Vigilant Immobility

At the end of 2018, I was challenged to think about waiting (you can see it here). I had no idea of how premonitory that would be. At that time, I argue that it could be fruitful to think beyond the «waiting for» perspective. My aim was trying to figure out how «waiting with» could change our experience of waiting. We live in a society that depicts itself as always in movement, 24/7 as something good. We got the imaginary that if we don´t move, we get stuck. Movement, speed, motion… all mottos of our time. We live projecting forward, the future as the most important time.
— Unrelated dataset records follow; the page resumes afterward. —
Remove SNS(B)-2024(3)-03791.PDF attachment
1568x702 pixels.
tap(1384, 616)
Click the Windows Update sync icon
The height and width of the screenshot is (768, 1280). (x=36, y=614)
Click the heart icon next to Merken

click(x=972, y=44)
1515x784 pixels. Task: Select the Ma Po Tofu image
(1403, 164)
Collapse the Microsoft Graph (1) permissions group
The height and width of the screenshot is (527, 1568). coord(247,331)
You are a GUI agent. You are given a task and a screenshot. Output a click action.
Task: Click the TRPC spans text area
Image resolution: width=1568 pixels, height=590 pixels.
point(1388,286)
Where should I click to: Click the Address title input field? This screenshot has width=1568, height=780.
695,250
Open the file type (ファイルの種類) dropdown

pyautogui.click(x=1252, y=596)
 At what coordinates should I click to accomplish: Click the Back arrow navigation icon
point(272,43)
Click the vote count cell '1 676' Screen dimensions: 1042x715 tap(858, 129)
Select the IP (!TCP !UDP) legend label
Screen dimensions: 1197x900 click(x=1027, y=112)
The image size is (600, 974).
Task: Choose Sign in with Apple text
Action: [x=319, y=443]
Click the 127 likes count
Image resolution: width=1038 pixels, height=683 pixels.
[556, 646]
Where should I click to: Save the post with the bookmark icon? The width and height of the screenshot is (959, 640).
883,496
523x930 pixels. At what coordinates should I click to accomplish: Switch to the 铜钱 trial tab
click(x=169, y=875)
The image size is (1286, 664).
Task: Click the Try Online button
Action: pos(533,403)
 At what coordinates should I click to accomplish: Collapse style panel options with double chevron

Doing things, or not doing them, for the sake of the future, we keep on investing for the future… This, often individualistic, linearly progressive inclination prevents us from looking around, for inhabiting the present.

However, the possibility of “waiting with” is increasingly becoming not accessible for most people, as more and more we are forced to engage in what I call «stressful waiting». In a sort of alert stasis, many people -being asylum seekers on-premises waiting to file their asylum claim, migrants waiting for the right time to bodily cross the border, unemployed workers waiting for the phone to call- live in a state of «vigilant immobility». Long waiting periods alternated with short windows of opportunity demanding an immediate response. It creates the need to be in a state of constant alert while waiting, with no information about when or how the chance to act or move is going to arrive, or even if it will ever come up. The temporal horizon is variable, running from hours to years (in some cases comprising even more than one lifetime).